We should also reconsider indoor mask mandates in places facing a surge, and tie relaxing them to concrete benchmarks.

Even if we can’t expect people to keep masking indoors forever while others refuse vaccination, too many remain vulnerable now to throw up our hands. One lesson in this pandemic has been that waiting too long to respond or relaxing rules too early can create serious problems.

Then there’s the vaccinated. I continue to believe that our vaccines have brought back the risk essentially to baseline for healthy, immunocompetent individuals. But the CDC stopped tracking vaccine breakthroughs unless very severe, and that was a mistake. We also need to understand transmission risks to craft better policy.

There is also a question about how likely the vaccinated are to transmit to others if they are infected with Delta. In May the C.D.C. stopped tracking breakthrough cases unless people became hospitalized. That was a mistake. Its explanation was that such cases were rare, and they may well have been when the decision was made. Delta is a reminder that the reason for surveillance is to be able to quickly notice changes in an outbreak.

Since Delta came onto the scene, I’ve acquired a pile of anecdotes from social media and a few examples from countries, like Singapore, that are doing a better job of tracing such cases that indicate vaccinated people are sometimes transmitting the virus. In comparison, I had hardly heard of any such examples from the Alpha variant, and studies did not indicate it could evade immunity in a substantive way. We also know that Delta has a higher viral load and infected people start shedding viral particles much earlier, so it makes sense why all this is happening.

Shouldn’t we have better evidence, though, so we can have better guidance, especially for those who live with unvaccinated children or have immunocompromised family members?

We need OSHA to step up with better workplace rules.

Given the ongoing nature of the threat and many remaining unknowns, the Occupational Safety and Health Administration should provide rules for rapid testing in workplaces, paid sick leave and, as appropriate, high-filtration masks and even ventilation standards.

I know we heard the phrase that it’s all become a “pandemic of the unvaccinated.” This has truth to it: the highest risk is for the unvaccinated, but just the children under 12 who are ineligible for any vaccine in this country is about 50 million.

Meanwhile, schools will open in the coming weeks, and yet so much remains unclear and confusing about protecting younger children until they can get vaccinated. Even if they seem to be largely spared from severe outcomes of Covid-19, they are not invulnerable. Plus, they can bring the infection home.

The CDC and the American Academy of Pediatrics now have contradictory recommendations about masking in schools, and some states are banning mask mandates. Ventilation, essential to limiting spread, is in the recommendations but implementation remains haphazard and hard to parse.

How is a parent supposed to navigate this situation?

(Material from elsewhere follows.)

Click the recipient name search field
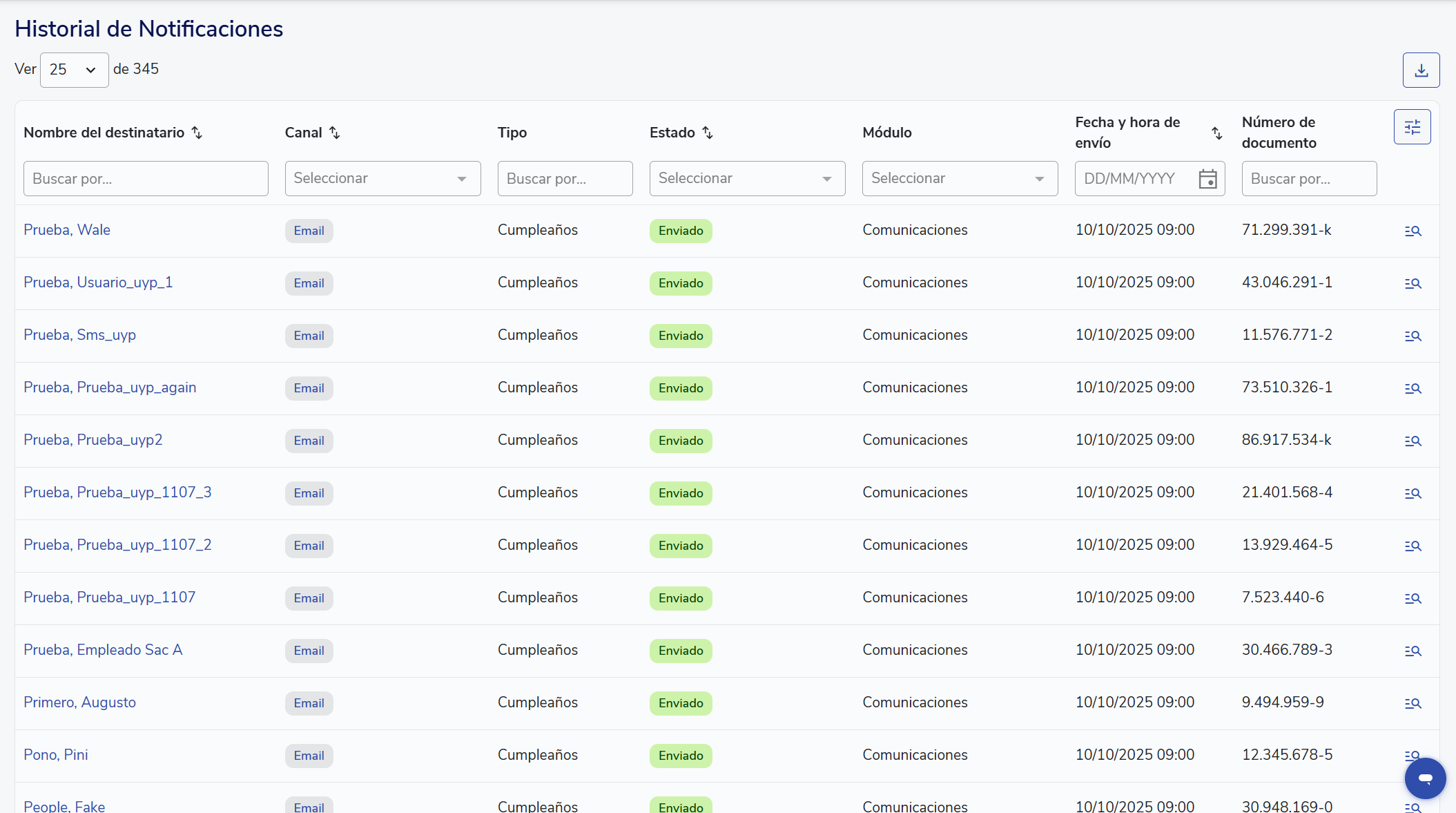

The piece itself has a bunch of recommendations on schools, masks, vaccine mandates. But in some sense, what we need most is strong and unified leadership that helps people navigate this phase. The exact implementation could vary, but we need a better road map than what we have.

As I wrote, the acute phase of this pandemic is far from over. It’s a shame to let our dyfunction hobble us so badly when millions around the world dying for lack of access to vaccines that we have so much of that they are expiring on the shelf.